That is true under the ADA, but not under the FHA (Fair Housing Act).  If a person has a doctor's prescription for an emotional support animal, the resort cannot exclude them (with very limited exceptions such as very small complex with fewer than 4 units).


----------



## VegasBella (Aug 31, 2016)

pedro47 said:


> I think under the ADA law  they are allow at all resorts. However, They should be trained as a service dog with an approved service dog vest;  and the person with the disability should have a statement from th physician
> Statement



They don't have to wear a vest or have any identifying features. Nor is the person required to disclose their disability. AND service dogs may assist for both physical and mental disabilities.

In order to determine if the dog is legitimate, staff may ask:
- Is this a service dog?
- What is this dog trained to do?

They may not ask for documentation that the dog is a service dog. Nor may they ask what the disability is. 

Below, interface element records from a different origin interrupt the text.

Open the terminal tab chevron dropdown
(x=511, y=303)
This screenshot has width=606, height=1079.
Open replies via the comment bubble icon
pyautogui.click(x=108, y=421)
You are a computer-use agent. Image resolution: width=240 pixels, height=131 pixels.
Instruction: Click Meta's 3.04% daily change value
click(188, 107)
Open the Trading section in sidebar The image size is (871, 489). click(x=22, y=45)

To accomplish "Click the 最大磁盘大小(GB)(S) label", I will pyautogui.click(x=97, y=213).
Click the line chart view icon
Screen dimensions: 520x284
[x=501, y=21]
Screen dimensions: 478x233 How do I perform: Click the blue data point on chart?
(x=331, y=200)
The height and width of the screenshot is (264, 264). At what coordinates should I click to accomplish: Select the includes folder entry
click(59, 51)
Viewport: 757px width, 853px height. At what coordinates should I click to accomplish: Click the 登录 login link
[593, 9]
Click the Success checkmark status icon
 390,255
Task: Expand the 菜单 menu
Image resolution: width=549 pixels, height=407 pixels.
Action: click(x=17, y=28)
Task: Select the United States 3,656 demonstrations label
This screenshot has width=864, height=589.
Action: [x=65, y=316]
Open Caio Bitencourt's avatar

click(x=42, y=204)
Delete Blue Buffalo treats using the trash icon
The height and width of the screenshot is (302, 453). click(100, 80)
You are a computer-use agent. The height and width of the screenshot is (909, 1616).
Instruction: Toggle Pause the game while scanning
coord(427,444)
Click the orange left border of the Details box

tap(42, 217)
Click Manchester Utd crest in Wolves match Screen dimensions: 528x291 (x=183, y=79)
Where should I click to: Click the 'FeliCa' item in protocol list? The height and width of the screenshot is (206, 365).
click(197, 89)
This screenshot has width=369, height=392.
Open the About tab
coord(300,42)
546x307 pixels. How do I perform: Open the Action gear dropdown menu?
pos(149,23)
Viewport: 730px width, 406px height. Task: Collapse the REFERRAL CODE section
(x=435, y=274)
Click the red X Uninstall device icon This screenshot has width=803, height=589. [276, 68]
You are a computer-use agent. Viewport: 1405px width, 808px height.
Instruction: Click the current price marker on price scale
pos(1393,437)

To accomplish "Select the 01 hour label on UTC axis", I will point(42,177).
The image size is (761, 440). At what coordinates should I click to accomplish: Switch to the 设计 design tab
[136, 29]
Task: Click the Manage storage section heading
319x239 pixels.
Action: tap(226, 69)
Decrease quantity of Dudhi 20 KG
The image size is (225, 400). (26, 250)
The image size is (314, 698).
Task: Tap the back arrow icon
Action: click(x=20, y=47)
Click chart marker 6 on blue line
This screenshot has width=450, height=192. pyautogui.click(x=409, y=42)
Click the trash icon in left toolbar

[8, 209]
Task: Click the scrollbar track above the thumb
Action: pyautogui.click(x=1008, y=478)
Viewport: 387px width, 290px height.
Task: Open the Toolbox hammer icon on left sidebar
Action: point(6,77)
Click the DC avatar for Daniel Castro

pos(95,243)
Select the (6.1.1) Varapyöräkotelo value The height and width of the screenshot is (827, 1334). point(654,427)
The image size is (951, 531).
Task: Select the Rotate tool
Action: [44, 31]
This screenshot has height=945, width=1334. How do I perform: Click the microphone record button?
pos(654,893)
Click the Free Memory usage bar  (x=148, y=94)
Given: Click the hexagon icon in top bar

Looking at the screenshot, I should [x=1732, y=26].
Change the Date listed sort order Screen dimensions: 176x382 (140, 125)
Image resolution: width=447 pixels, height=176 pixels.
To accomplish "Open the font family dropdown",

You may not always see or understand the disability. You don't have to. If the person wants to conceal it, they may. For example, the man with a below the knee amputee who can walk but wears long pants that conceal the prosthetic is not required to show you his artificial limb. When he walks in with a service dog and explains that this is a service dog who assists him to walk, you need to believe him. Here's the story of that man:
https://www.youtube.com/watch?v=biFIp5_YzT8


----------



## Carol C (Aug 31, 2016)

Thanks to all who posted. My friend suffered a serious fall and is laid up so this has become a non-issue. Sorry to not get back to this thread sooner to let you all know that...but hopefully the replies will help inform others. I now think I know there's a difference between a service vs companion animal, so I appreciate all the replies. Thx again!


----------